As ações que a BNDESpar colocou a venda foram compradas da Copel ao longo do ano passado, em diversas operações de venda. Os lotes que estavam com a BNDESpar representavam 11,2% do total de ações preferenciais da companhia energética (sem direito a voto e não conversíveis em ações ordinárias) e 4,48% do capital social da empresa. Segundo o banco, as ações estavam bem cotadas para serem colocadas no mercado.
Somente o Banco Garantia comprou 68% do volume ofertado, enquanto o Banco Ômega ficou com 17%. O restante foi pulverizado entre outras instituições financeiras. Quinze instituições tinham se credenciado através de edital para participar do leilão.
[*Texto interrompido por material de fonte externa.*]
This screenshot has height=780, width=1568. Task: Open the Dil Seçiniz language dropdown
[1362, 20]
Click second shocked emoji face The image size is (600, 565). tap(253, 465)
O edital de venda das ações foi publicado na última sexta-feira.
A Bolsa de Valores do Rio de Janeiro abriu o pregão às 13h30 com um preço mínimo de R$ 13,97 o lote de mil ações. Mas as ações foram vendidas por R$ 15,60.
As ações da Copel têm apresentado valorização. Em agosto do ano passado, o preço mínimo foi de R$ 8,10, negociado na Bolsa de Valores de São Paulo. Em dezembro, houve uma queda para R$ 7,80, que foi recuperada em janeiro, quando o preço mínimo fechou em R$ 12,00, o lote de mil.
O capital social da Copel, que é de R$ 546,8 milhões, está dividido da seguinte maneira: o governo do Estado detém 63,3% das ações ordinárias e 62,5% das preferenciais; a empresa Paraná Investimentos detém 21,7% das ordinárias e 13% das preferenciais; a Eletrobrás tem 1% das ordinárias e 5,6% das preferenciais. Em custódia na Bolsa de Valores estão 11,3% das ordinárias e preferenciais. O restante está dividido em pequenos acionistas.